Imatinib for the Treatment of Pulmonary Arterial Hypertension

Abstract

We report on a 61-year-old man with a rapidly progressing form of familial idiopathic pulmonary arterial hypertension. Five years earlier, the patient had presented with signs of right-sided heart failure in our pulmonary-hypertension referral center. During the previous year, his condition had progressively deteriorated, despite advanced combination therapy with oral bosentan (125 mg twice daily),¹ inhaled iloprost (nine inhalations per day),² and oral sildenafil (50 mg three times a day).^3,4 The patient's six-minute walking distance had progressively declined during the previous nine months, from 323 m to 260 m, and the pulmonary vascular resistance increased from 1056 dyn · sec · cm^–5 (with a mean pulmonary-artery pressure of 59 mm Hg and a cardiac index of 2.08 liters per minute per square meter) to 1538 dyn · sec · cm^–5 (with a mean pulmonary-artery pressure of 58 mm Hg and a cardiac index of 1.36 liters per minute per square meter).
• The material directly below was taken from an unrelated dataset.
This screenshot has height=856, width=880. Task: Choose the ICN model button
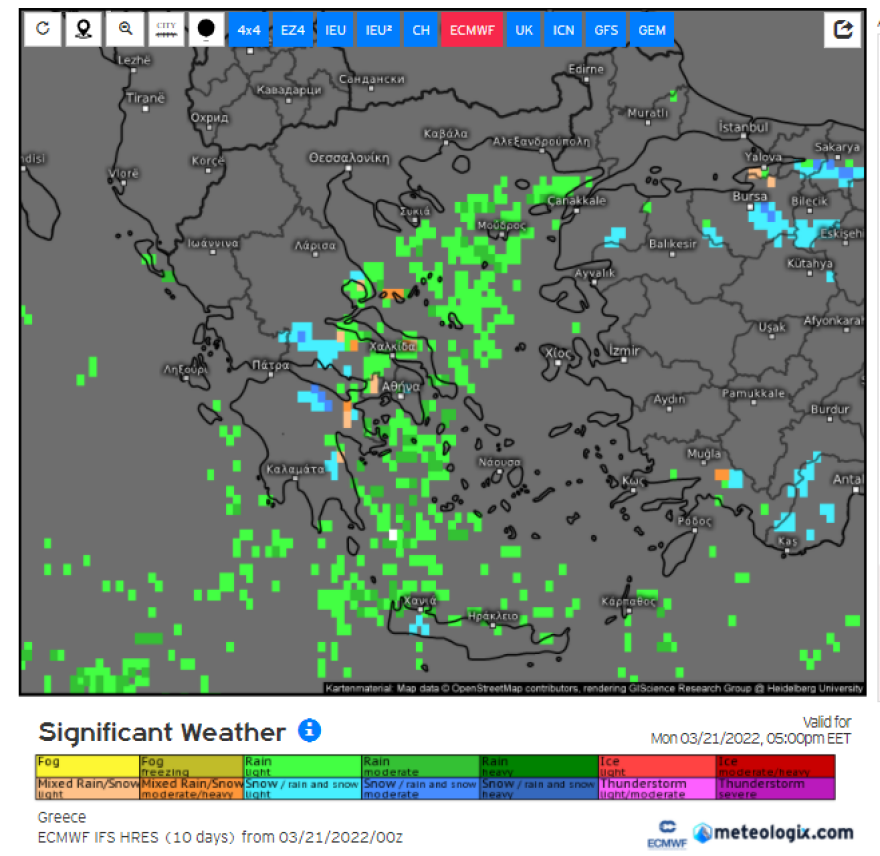click(564, 30)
At this point, the patient was in New York Heart Association (NYHA) functional class IV ( Figure 1 ). During preparations for lung transplantation, the patient refused intravenous prostanoid treatment for bridging to this procedure. Other causes of deterioration (including occult neoplasms) were ruled out by diagnostic measures (e.g., whole-body computed tomography, bone marrow aspiration, and assessment of serum tumor markers).